● **PROBLEM TO WORK ON**: Copy every line of the following data that includes the string "will".

---- ENTRIES PROVIDED

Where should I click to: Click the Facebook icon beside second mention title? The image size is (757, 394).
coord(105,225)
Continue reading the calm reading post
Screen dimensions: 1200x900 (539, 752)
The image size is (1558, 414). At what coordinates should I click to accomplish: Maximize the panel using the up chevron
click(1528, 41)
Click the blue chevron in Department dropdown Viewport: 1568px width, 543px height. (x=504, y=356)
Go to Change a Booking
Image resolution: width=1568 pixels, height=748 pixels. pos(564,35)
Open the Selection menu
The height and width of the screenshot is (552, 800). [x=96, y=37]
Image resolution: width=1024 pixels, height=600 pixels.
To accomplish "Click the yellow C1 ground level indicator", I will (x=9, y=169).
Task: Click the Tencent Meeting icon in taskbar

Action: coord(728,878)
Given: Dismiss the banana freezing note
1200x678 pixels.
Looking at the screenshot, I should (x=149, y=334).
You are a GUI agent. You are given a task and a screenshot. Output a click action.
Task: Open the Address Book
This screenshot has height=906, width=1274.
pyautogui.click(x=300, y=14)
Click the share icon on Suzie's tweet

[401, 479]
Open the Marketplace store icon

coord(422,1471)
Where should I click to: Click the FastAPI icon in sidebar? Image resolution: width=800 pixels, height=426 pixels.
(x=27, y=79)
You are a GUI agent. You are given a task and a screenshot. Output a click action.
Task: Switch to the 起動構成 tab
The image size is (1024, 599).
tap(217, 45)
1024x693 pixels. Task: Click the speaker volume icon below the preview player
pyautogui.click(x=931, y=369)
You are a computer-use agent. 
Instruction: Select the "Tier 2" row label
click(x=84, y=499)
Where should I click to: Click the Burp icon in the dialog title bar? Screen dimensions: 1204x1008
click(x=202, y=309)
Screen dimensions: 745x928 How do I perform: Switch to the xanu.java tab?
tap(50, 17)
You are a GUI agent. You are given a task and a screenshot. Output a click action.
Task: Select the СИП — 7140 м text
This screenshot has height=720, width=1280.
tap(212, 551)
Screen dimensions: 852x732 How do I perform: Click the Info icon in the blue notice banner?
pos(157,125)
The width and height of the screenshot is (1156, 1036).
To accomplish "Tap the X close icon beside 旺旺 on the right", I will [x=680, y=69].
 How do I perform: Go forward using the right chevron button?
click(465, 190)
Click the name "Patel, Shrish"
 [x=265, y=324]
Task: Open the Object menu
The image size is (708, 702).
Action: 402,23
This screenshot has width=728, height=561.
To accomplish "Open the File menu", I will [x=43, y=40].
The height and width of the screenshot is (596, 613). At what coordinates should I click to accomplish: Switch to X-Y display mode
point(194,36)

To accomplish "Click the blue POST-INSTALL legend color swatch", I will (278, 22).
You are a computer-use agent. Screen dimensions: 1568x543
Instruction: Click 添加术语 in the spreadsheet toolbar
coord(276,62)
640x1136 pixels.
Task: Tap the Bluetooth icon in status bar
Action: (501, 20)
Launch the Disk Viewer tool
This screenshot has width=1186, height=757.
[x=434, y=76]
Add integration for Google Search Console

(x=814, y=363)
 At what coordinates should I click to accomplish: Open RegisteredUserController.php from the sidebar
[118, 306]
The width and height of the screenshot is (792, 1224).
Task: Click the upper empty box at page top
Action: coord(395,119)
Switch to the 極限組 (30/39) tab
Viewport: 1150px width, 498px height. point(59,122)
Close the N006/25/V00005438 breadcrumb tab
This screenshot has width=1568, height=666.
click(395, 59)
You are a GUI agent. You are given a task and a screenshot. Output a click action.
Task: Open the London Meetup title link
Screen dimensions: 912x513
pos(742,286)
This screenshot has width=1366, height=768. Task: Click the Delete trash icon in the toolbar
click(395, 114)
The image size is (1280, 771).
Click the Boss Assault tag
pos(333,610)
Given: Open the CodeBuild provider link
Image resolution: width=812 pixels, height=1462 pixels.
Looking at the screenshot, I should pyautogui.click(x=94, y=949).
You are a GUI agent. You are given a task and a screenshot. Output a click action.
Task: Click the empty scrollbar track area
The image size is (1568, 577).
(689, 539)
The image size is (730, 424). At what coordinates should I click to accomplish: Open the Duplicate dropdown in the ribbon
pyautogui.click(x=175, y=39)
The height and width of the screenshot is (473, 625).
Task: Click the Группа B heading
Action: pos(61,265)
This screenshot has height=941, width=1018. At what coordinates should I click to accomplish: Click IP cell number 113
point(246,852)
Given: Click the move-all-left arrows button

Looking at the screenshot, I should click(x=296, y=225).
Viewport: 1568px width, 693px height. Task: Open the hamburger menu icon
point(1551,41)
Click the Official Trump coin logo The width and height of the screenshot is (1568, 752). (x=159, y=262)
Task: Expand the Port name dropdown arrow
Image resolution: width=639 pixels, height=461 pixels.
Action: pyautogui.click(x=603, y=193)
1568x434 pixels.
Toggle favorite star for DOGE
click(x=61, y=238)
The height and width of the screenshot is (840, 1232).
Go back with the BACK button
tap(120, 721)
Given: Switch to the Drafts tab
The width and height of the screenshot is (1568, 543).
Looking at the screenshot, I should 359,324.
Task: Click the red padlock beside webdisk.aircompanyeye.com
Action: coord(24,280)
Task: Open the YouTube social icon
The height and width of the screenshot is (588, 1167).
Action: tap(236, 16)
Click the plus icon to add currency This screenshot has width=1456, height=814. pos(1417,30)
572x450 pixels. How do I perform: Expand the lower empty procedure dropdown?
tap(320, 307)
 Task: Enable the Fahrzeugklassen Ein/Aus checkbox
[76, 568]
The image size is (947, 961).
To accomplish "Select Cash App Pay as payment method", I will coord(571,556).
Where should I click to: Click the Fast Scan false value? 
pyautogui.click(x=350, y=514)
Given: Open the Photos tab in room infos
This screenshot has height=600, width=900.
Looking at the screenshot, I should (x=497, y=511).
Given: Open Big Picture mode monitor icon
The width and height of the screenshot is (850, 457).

--------

● **YOUR RESPONSE**:
To accomplish "Click the yellow C1 ground level indicator", I will (x=9, y=169).
To accomplish "Tap the X close icon beside 旺旺 on the right", I will [x=680, y=69].
To accomplish "Open the File menu", I will [x=43, y=40].
To accomplish "Click the blue POST-INSTALL legend color swatch", I will (278, 22).
To accomplish "Select Cash App Pay as payment method", I will coord(571,556).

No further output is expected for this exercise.